[MDEV-5171]  Add support for --innodb-optimize-keys to mysqldump. Created: 2013-10-22  Updated: 2023-10-24  Resolved: 2023-04-11

Status: Closed
Project: MariaDB Server
Component/s: Scripts & Clients
Fix Version/s: N/A

Type: Task Priority: Major
Reporter: Peter (Stig) Edwards Assignee: Marko Mäkelä
Resolution: Won't Fix Votes: 5
Labels: None

Attachments: Text File mdev5171.diff.txt    
Issue Links:
Relates
relates to MDEV-515 innodb bulk insert Closed
relates to MDEV-11415 Remove excessive undo logging during ... Closed
relates to MDEV-16281 Implement parallel CREATE INDEX, ALTE... Open
relates to MDEV-24621 In bulk insert, pre-sort and build in... Closed
relates to MDEV-32250 To benefit from MDEV-515 , please mak... Open
Sprint: 10.0.20, 10.0.21

 Description   

Hello and thank you for mariadb,

If the --innodb-optimize-keys mysqldump option was available with MariaDB I would use it when backing up and moving tables using mysqldump.
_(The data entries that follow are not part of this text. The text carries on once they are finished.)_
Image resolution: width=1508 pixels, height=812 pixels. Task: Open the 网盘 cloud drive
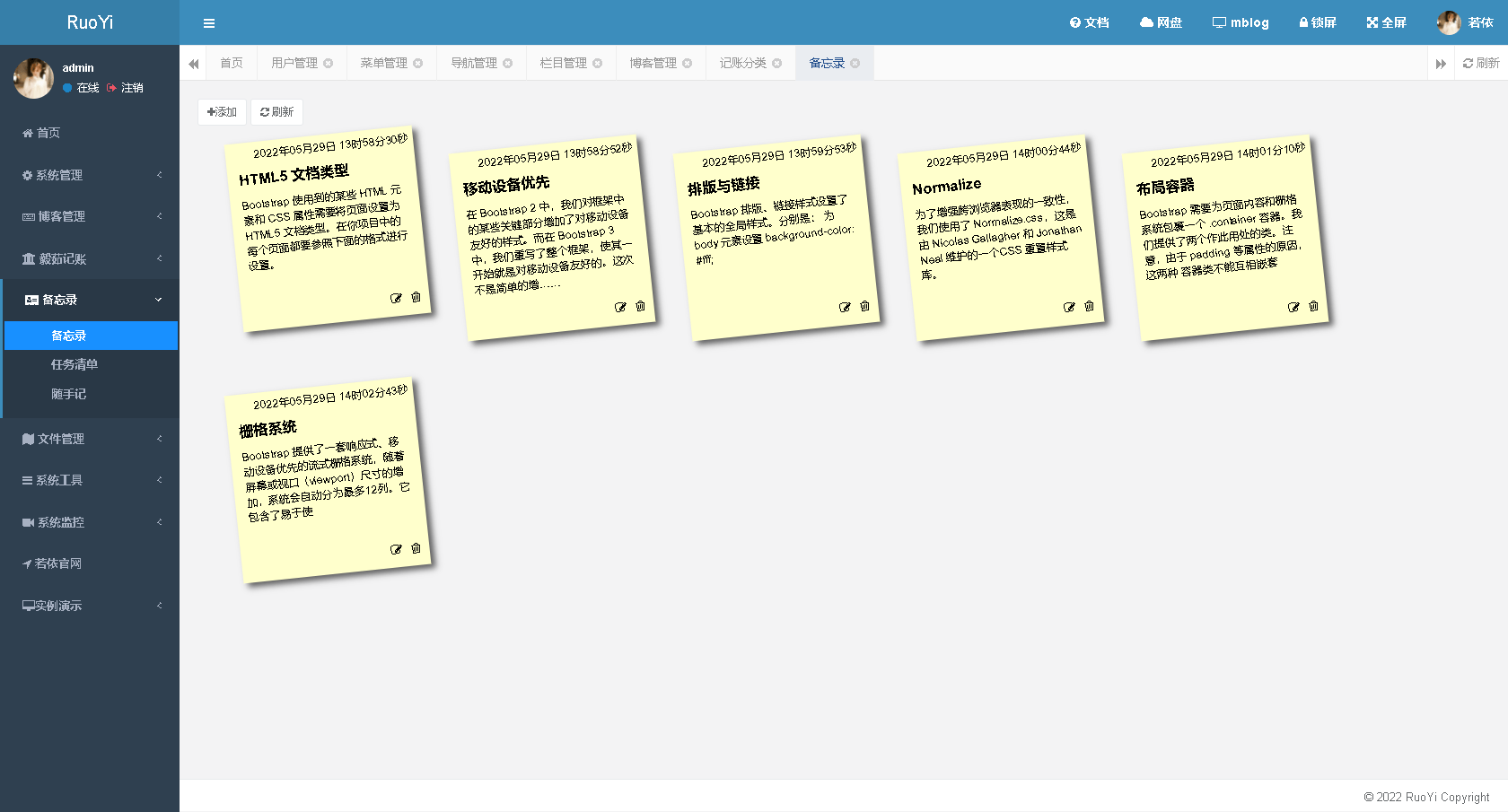pos(1160,22)
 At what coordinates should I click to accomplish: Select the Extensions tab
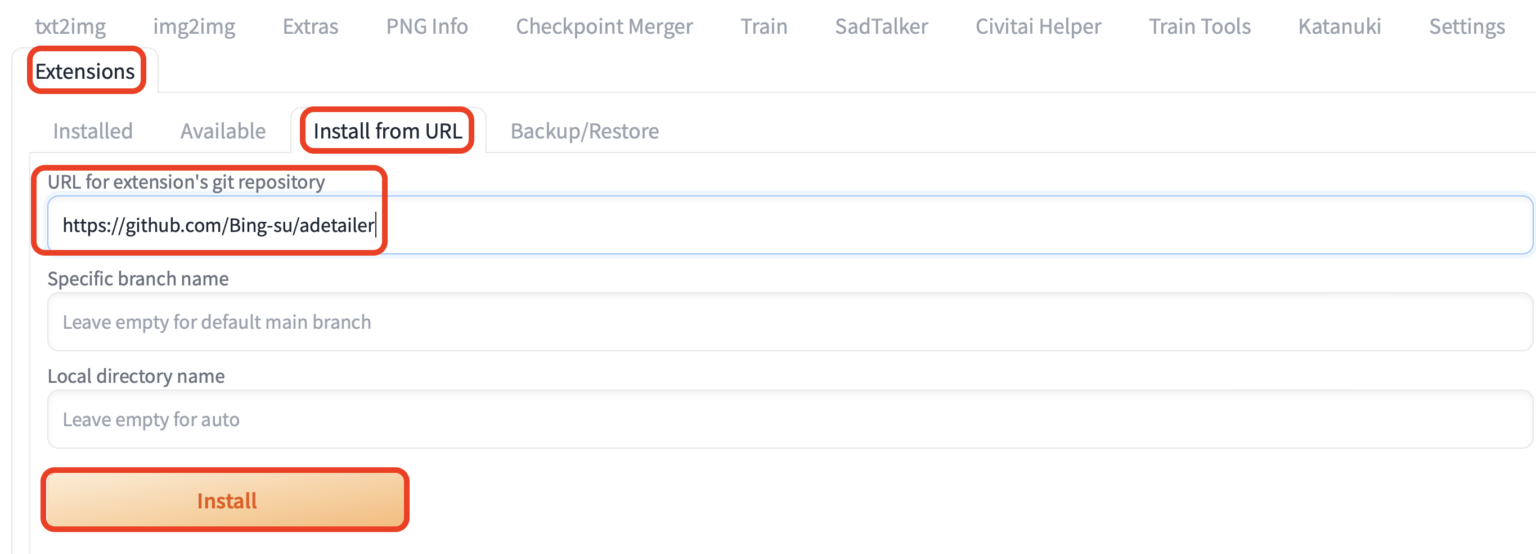(85, 72)
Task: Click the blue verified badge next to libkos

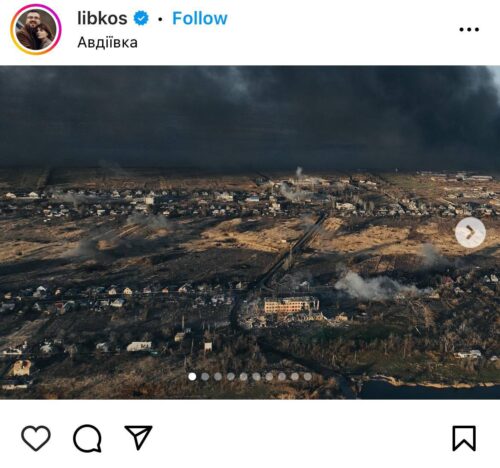Action: [x=141, y=18]
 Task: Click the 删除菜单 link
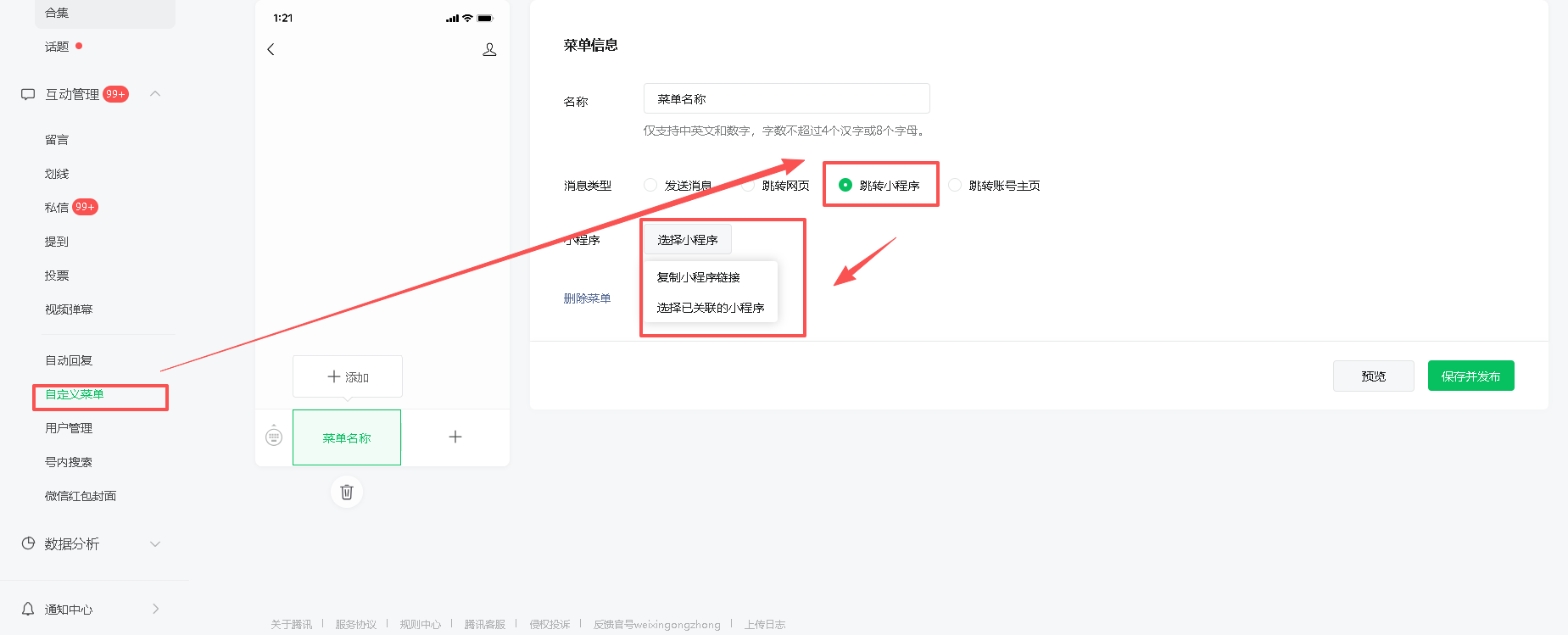[587, 298]
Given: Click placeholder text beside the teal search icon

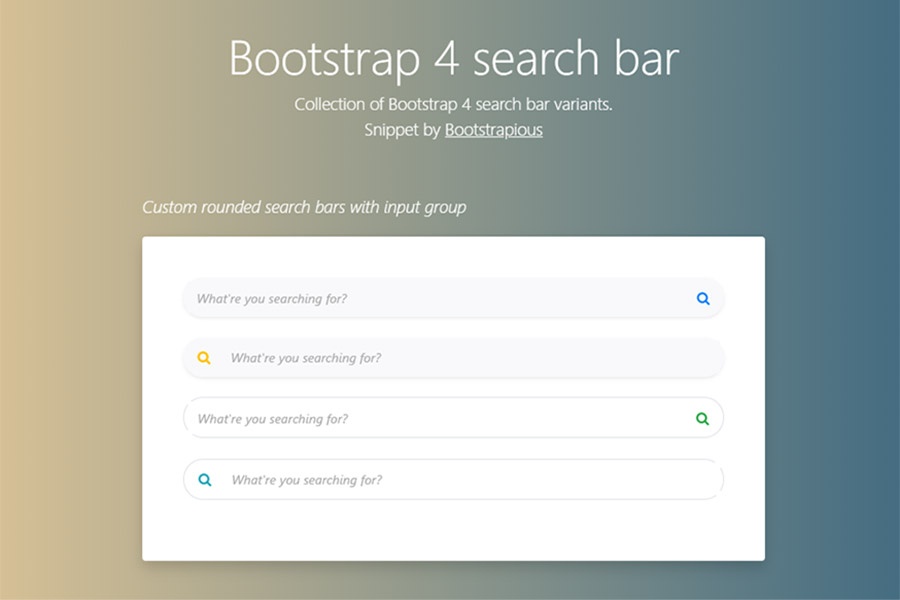Looking at the screenshot, I should coord(307,481).
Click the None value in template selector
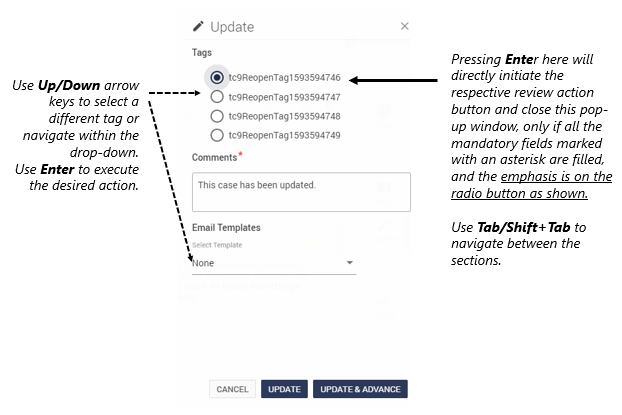Image resolution: width=622 pixels, height=415 pixels. (203, 263)
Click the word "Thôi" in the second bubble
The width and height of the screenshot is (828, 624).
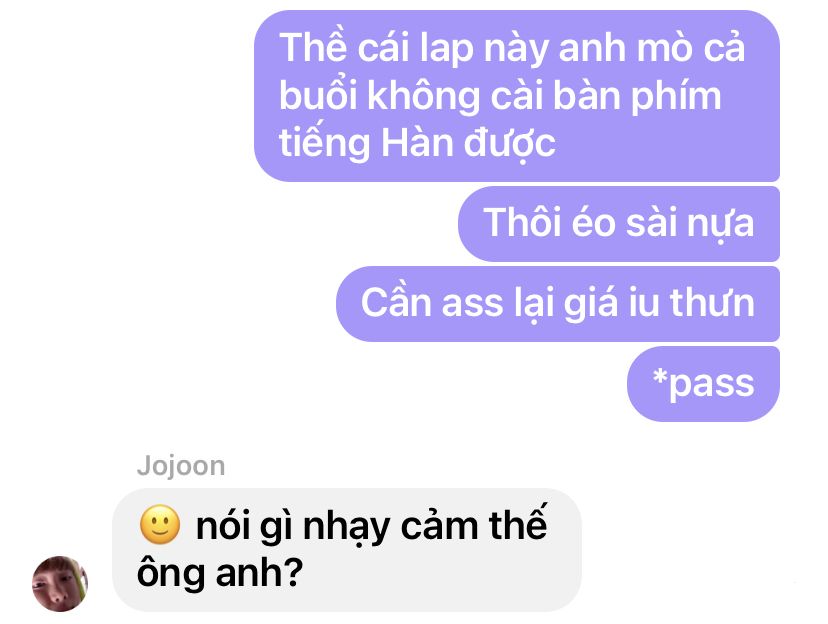pos(522,222)
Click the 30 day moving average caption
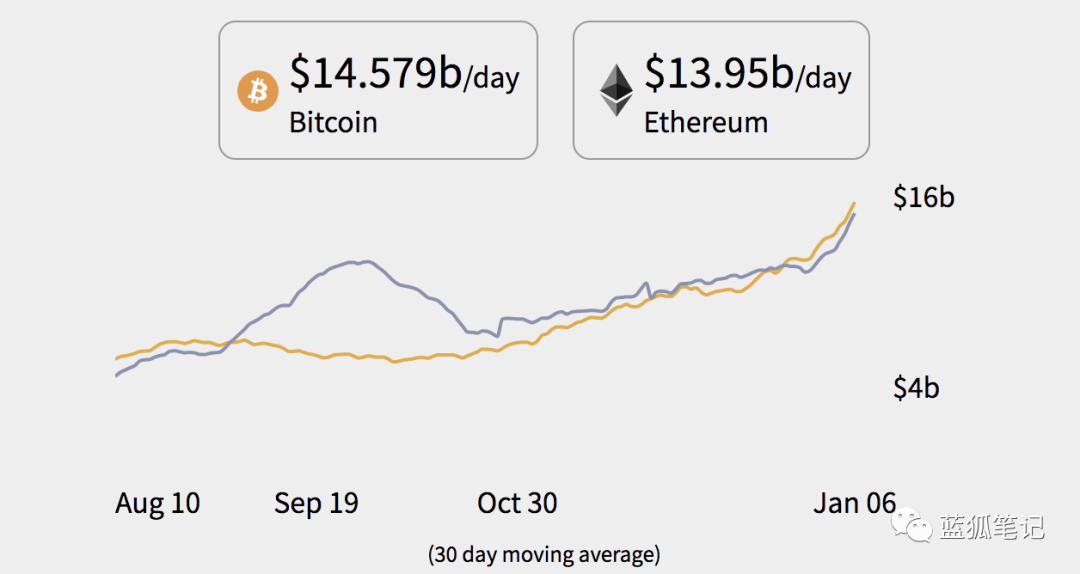 [x=544, y=555]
It can also be used to shrink InnoDB table files on mysqld instances where "ALTER TABLE table_name ROW_FORMAT=Compact" does not result in fast index creation being used and where expand_fast_index_creation is not available so "OPTIMIZE TABLE table_name" and "ALTER TABLE table_name ENGINE=INNODB" do not use fast index creation.

Having support for expand_fast_index_creation would also be great, but I think there is value from just adding the pragmatic mysqldump option.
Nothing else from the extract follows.